QuickClus
- class quickclus.QuickClus(random_state: Optional[int] = None, n_neighbors: int = 15, min_cluster_size: int = 15, min_samples: Optional[int] = None, threshold_combine_rare_levels: float = 0.0, n_components: Optional[int] = None, scaler_type_numerical: str = 'standard', imputer_strategy_numerical: str = 'mean', transformation_type_numerical: str = 'power', umap_combine_method: str = 'intersection', n_neighbors_intersection_union: Optional[int] = None, verbose: bool = False)[source]
Creates UMAP embeddings and HDSCAN clusters from a pandas DataFrame with mixed data
- Parameters
random_state (int, default = None) – Random State for both UMAP and numpy.random. If set to None UMAP will run in Numba in multicore mode but results may vary between runs. Setting a seed may help to offset the stochastic nature of UMAP by setting it with fixed random seed.

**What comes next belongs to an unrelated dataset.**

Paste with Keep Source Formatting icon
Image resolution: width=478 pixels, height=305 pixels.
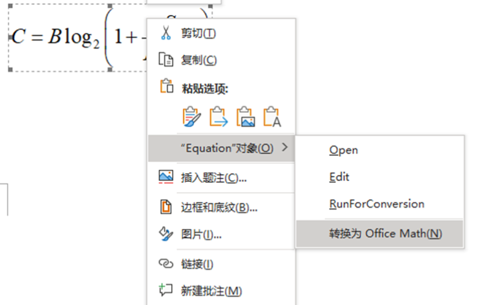(192, 116)
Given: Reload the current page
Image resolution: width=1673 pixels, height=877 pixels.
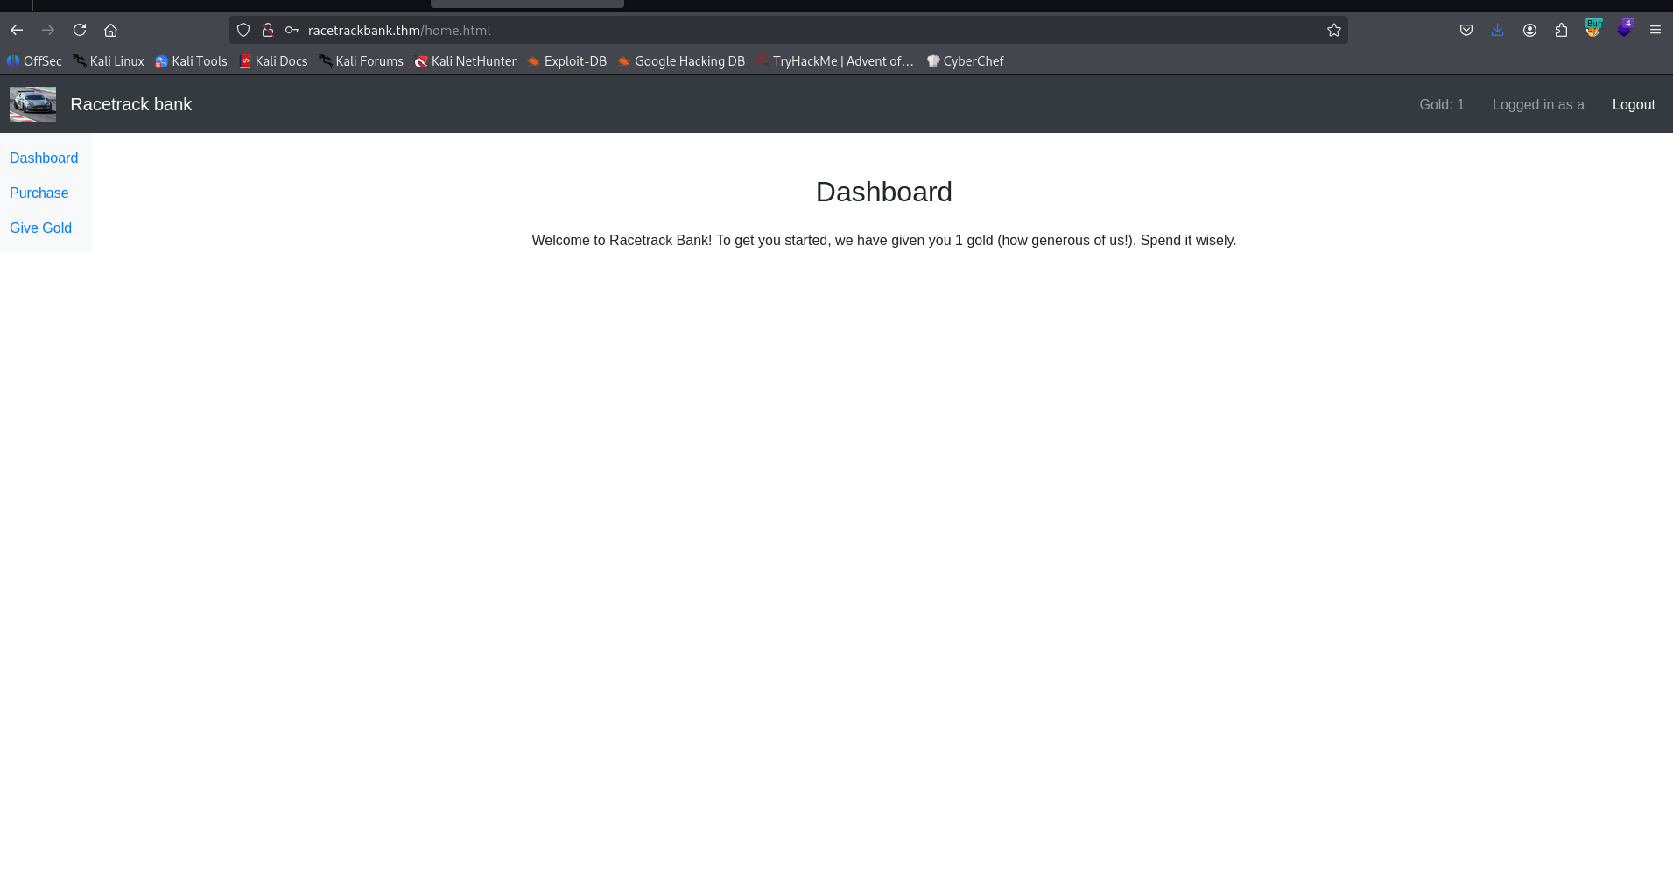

n_neighbors (int, default = 15) – Level of neighbors for UMAP. Setting this higher will generate higher densities at the expense of requiring more computational complexity.
min_cluster_size (int, default = 15) – Minimum Cluster size for HDBSCAN. The minimum number of points from which a cluster needs to be formed.
min_samples (int, default = None) – Samples used for HDBSCAN. The larger this is set the more noise points get declared and the more restricted clusters become to only dense areas. If None, min_samples = min_cluster_size
threshold_combine_rare_levels (float, default = 0.02) – To avoid an excessive increase in dimensionality when transforming categorical variables into-one hot encoding, rare levels can be combined. This value indicates the minimum proportion of a category that should not be combined into “other”.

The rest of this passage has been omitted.